• [DOCUMENT EXTRACT]
#####
My conclusion: If you are using MongoDB, and don't depend on full-text search or geospatial indexing, you should definitely look into moving to TokuMX. (If you use MongoDB's full-text search, you should look at moving to TokuMX and ElasticSearch. ElasticSearch has data compression too, so the two combined are still going to use less disk space than MongoDB by itself.)

I first looked at MongoDB early in 2010. Half an hour after I started testing it, my database was a smoking wreck, due to the OOM behaviour of OpenVZ and Mongo's storage engine, which at that time was frankly not ready for use.

OpenVZ and MongoDB have since fixed that, so that MongoDB runs under OpenVZ without crashing, and MongoDB doesn't destroy your data if it does crash, but my reservations over the fundamental architecture of the MongoDB storage engine remain.

TokuMX isn't perfect (yet), but it delivers a serious, production-quality storage engine with performance at least as good as vanilla MongoDB while requiring a small fraction of the disk space, and fine-grained locking that provides far greater potential scalability. (My test server is too small to really test that.) And transactions. It's what I was looking for when I first tested MongoDB.

TokuMX gets my coveted Doesn't Suck award.

Oh, and here's the slides to a talk given by John Schulz of AOL on their testing of TokuMX vs. MongoDB. His conclusions:
• Space per document for MongoDB databases will be reduced by at least 66%. Likely as much as 75%

• Host memory while important is no longer a serious resource constraint. Now CPUs and to a lesser extent disk I/O bandwidth are the principle constrained resources.

• We should be able to make full use of the available persistent storage on each host.

• It is reasonable to assume that we can put 3X to 4X the amount of data and associated workload on a host compared to MongoDB.

• TokuMX provides more consistent operation times than MongoDB does, improving the customer experience.

• TokuMX has the potential to save significant hardware cost

Posted by: Pixy Misa at 11:38 AM | Comments (7) | Add Comment | Trackbacks (Suck)
Post contains 1509 words, total size 11 kb.

Wednesday, November 27



Another interesting datapoint: Informix (now owned by IBM) has announced support for MongoDB data structures and API access.

In fact, the new version allows you to access BSON (MongoDB format) data from SQL, and access SQL tables transparently using the MongoDB API.

It has the same limitations as TokuMX (no full-text or geospatial indexes on BSON data, even though Informix itself supports full-text and geospatial indexes), but it does support indexing on arrays and nested fields.

I don't know if I'll ever use it, but it's great to have another option if you're deploying applications on MongoDB.

Edit: And DB2 as well.  Very interesting.  Wonder what the pricing is for a low-end DB2 deployment these days.

Edit: Well, DB2 Express-C is free.  It used to be limited to 4GB of memory, though that's not a major issue since the operating system can still use free memory to cache the filesystem.  That's been increased to 16GB.  Still only supports two cores, but two 3.5GHz Ivy Bridge or Haswell cores can get a lot of work done.  It supports databases up to 15TB, which is pretty big by mee.nu standards.  (And not small by the standards of my day job, either, for a single instance.  We have 1.5PB of data, but that's spread across many servers.)
#####
• [DATA LINES]
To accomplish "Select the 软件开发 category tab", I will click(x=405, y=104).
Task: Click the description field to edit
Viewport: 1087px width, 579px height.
#####
• [WORK TO COMPLETE]
[1] List every conclusion from the AOL talk that the blog post on TokuMX and MongoDB gives as bullet points.
[2] Copy the blog post on TokuMX and MongoDB word for word, from "Oh, and here's" to "on each host.".

• [OUTPUTS FOR THE TASKS]
[1]
- Space per document for MongoDB databases will be reduced by at least 66%. Likely as much as 75%
- Host memory while important is no longer a serious resource constraint. Now CPUs and to a lesser extent disk I/O bandwidth are the principle constrained resources.
- We should be able to make full use of the available persistent storage on each host.
- It is reasonable to assume that we can put 3X to 4X the amount of data and associated workload on a host compared to MongoDB.
- TokuMX provides more consistent operation times than MongoDB does, improving the customer experience.
- TokuMX has the potential to save significant hardware cost

[2]
Oh, and here's the slides to a talk given by John Schulz of AOL on their testing of TokuMX vs. MongoDB. His conclusions:
• Space per document for MongoDB databases will be reduced by at least 66%. Likely as much as 75%

• Host memory while important is no longer a serious resource constraint. Now CPUs and to a lesser extent disk I/O bandwidth are the principle constrained resources.

• We should be able to make full use of the available persistent storage on each host.